Bajo esta nueva luz empecé a ver cosas a las que hasta ahora estaba negado, como cuando uno empieza a entender el significado del llanto de un bebé o del repentino silencio en la selva. Algo pasa, algo que no consideramos, que nadie nos aclaró, y que de pronto aparece deletreado con toda claridad a cualquiera de nuestros sentidos. Ya no puedo desverlo, como dicen en inglés (unsee). Servimos para poco, y lo que lo hace imperdonable: por decisión propia. Preferimos esto a encarar el pequeño sacrificio de adoptar ciertas normas absolutamente gratuitas y sencillas que no traen más que ventajas. Las vemos por la tele, las conversamos cuando volvemos de vacaciones del extranjero y nos llamaron la atención como rarezas, las recordamos de nuestros abuelos (en el imaginario colectivo, porque en lo personal dudo que jamás las hayamos tenido, salvo en casos muy puntuales y nada representativos). Pero de adoptarlas no se hace cargo nadie. Demasiado trabajo. Patético.

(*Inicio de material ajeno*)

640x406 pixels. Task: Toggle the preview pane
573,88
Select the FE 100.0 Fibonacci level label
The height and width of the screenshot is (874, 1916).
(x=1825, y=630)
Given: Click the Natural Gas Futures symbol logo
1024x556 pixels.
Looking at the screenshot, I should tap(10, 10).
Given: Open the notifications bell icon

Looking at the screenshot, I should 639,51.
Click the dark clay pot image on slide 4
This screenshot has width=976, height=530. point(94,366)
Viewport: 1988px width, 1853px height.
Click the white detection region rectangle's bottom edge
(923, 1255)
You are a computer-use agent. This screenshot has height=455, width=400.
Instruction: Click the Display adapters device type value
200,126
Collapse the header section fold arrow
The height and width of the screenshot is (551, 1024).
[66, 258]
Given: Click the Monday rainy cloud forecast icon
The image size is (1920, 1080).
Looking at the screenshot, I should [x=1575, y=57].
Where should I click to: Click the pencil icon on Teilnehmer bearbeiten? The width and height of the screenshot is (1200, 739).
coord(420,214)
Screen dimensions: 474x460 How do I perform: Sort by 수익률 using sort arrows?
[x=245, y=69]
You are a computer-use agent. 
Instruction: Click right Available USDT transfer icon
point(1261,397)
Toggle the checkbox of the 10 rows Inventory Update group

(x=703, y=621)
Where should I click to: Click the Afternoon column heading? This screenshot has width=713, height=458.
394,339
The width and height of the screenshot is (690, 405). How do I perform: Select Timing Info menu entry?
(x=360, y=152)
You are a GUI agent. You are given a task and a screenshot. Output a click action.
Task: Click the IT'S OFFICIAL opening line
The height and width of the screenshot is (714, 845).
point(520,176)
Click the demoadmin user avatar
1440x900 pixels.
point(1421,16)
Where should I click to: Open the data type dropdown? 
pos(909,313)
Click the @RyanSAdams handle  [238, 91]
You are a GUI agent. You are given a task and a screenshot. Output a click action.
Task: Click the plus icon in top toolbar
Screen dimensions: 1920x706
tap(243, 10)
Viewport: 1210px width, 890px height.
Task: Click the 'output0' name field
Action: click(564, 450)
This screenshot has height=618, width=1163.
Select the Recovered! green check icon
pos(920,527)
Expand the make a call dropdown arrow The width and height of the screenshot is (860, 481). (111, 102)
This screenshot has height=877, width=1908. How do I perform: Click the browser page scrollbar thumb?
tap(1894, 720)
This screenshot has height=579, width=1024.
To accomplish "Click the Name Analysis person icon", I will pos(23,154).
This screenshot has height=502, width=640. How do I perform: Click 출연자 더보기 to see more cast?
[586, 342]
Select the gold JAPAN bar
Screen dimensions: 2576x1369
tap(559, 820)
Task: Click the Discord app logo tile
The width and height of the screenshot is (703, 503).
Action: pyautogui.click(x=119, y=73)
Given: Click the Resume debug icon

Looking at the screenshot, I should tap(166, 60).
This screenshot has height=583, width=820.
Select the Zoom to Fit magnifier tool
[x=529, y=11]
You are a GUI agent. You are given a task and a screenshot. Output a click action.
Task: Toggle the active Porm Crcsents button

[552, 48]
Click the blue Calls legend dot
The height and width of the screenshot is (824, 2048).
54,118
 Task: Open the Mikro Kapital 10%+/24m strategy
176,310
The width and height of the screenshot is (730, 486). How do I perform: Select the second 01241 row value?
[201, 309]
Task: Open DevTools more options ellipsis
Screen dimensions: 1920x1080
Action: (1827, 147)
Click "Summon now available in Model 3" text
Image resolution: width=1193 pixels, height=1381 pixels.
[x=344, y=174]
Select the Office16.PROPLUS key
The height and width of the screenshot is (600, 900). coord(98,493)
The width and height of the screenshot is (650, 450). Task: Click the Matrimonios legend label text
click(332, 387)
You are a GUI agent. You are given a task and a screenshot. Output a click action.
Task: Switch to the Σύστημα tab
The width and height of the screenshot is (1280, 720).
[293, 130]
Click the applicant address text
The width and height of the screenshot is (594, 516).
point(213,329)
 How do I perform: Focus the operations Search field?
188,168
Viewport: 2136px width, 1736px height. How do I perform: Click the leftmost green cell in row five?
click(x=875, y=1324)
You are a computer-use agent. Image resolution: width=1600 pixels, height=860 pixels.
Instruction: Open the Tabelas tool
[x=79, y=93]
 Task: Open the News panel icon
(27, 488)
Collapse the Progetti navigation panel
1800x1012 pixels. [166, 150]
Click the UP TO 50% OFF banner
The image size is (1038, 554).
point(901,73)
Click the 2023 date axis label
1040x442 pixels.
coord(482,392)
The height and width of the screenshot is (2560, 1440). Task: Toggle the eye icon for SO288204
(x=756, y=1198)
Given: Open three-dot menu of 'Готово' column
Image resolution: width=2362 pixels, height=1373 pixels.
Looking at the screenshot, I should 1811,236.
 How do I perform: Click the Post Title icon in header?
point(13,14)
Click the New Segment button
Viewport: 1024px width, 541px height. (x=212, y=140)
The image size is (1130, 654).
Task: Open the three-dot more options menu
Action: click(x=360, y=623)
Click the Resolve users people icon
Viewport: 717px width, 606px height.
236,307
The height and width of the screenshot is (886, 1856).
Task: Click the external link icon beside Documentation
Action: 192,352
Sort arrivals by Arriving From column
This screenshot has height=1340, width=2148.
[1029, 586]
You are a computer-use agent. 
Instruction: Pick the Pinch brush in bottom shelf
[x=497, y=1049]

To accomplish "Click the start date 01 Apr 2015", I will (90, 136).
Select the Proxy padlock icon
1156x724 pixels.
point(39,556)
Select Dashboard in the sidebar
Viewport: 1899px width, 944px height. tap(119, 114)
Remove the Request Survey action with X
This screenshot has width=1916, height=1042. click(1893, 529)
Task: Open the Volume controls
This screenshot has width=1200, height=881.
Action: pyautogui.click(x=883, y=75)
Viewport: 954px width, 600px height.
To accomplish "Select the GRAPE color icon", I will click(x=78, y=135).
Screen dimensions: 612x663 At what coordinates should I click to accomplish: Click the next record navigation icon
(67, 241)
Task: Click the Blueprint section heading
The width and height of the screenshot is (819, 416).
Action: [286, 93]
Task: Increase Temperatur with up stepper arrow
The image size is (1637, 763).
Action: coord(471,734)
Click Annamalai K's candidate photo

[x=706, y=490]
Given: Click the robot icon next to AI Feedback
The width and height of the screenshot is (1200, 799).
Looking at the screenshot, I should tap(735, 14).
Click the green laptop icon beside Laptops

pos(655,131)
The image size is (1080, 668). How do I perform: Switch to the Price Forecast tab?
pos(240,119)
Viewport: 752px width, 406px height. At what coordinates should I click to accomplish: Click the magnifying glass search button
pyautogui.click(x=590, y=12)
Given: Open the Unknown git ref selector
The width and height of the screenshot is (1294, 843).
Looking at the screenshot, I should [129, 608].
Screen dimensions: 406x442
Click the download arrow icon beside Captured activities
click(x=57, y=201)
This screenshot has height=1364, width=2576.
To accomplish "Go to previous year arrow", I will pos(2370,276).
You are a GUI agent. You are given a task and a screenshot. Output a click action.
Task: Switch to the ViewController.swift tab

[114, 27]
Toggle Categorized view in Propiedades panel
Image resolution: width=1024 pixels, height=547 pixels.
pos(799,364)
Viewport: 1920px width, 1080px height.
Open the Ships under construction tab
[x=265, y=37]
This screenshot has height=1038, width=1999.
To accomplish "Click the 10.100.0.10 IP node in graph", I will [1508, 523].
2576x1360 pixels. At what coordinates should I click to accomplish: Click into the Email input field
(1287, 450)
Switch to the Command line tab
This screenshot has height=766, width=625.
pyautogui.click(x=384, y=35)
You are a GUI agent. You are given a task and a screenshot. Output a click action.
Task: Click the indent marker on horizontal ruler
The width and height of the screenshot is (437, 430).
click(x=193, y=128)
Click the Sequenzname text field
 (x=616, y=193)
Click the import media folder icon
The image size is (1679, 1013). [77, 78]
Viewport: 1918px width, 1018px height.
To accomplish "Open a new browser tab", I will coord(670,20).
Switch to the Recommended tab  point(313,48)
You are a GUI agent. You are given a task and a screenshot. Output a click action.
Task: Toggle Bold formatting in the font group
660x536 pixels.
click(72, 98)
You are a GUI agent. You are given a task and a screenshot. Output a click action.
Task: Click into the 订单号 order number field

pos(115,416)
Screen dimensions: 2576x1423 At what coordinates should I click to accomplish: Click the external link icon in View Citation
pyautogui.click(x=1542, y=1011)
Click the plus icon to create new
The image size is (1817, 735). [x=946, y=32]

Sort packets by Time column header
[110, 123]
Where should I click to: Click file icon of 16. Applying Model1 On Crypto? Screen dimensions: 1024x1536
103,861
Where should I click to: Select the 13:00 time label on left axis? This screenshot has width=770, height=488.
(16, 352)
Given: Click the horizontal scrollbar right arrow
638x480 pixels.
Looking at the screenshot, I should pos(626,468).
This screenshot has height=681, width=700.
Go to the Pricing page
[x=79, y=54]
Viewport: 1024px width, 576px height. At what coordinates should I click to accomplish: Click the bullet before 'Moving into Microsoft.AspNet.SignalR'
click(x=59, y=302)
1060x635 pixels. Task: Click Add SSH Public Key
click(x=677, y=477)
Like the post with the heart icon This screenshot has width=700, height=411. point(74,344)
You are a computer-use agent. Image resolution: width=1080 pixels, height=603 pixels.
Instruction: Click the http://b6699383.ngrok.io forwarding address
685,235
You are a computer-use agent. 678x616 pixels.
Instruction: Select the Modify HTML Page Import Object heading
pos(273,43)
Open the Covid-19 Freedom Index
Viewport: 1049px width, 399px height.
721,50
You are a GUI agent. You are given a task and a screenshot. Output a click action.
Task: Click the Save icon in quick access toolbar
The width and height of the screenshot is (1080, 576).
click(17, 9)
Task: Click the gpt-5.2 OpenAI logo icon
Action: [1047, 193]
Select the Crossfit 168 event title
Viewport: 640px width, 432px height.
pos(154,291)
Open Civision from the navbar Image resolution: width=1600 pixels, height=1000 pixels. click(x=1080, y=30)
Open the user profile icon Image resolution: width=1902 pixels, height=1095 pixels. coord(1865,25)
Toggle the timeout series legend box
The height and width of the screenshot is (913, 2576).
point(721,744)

Esta epifanía le metió un tiro en la nuca a cualquier esperanza de que esto vaya a mejorar, Milei o Cristina, Perón, Menem o Yrigoyen. O Merkel, para el caso. Esto simplemente no va a ningún lado más que al inodoro, y ni siquiera ahí va a llegar, porque hasta para eso nos joden las riquezas naturales. Una crisis tipo 1ra Guerra Mundial, algo bien darwiniano y sin miramientos, es lo mínimo que hace falta para eliminar el lastre que hemos venido sembrando, cultivando y regando con tanto énfasis como ceguera. Tengo cero ilusión de poder salir un día de mi casa y cruzar la única bocacalle que me separa de la cochera de mi moto, sin mirar si vienen autos ni sufrir ese salto de adrenalina de tener que defender mi derecho a cruzar de forma segura y conforme a la Ley 24.449, art. 41 inciso e, con la modificación de que detenerse sea extendido a la "intención" de un peatón de cruzar, cosa que Leyes como la alemana o la sueca sí hacen. La Ley argentina, así como está, a pesar de que en principio debería funcionar como las otras, en la realidad fomenta el ignorar la prioridad del peatón y lo deja librado al criterio y la buena voluntad de los conductores. Una soberana idiotez, tanto en la teoría como en la práctica.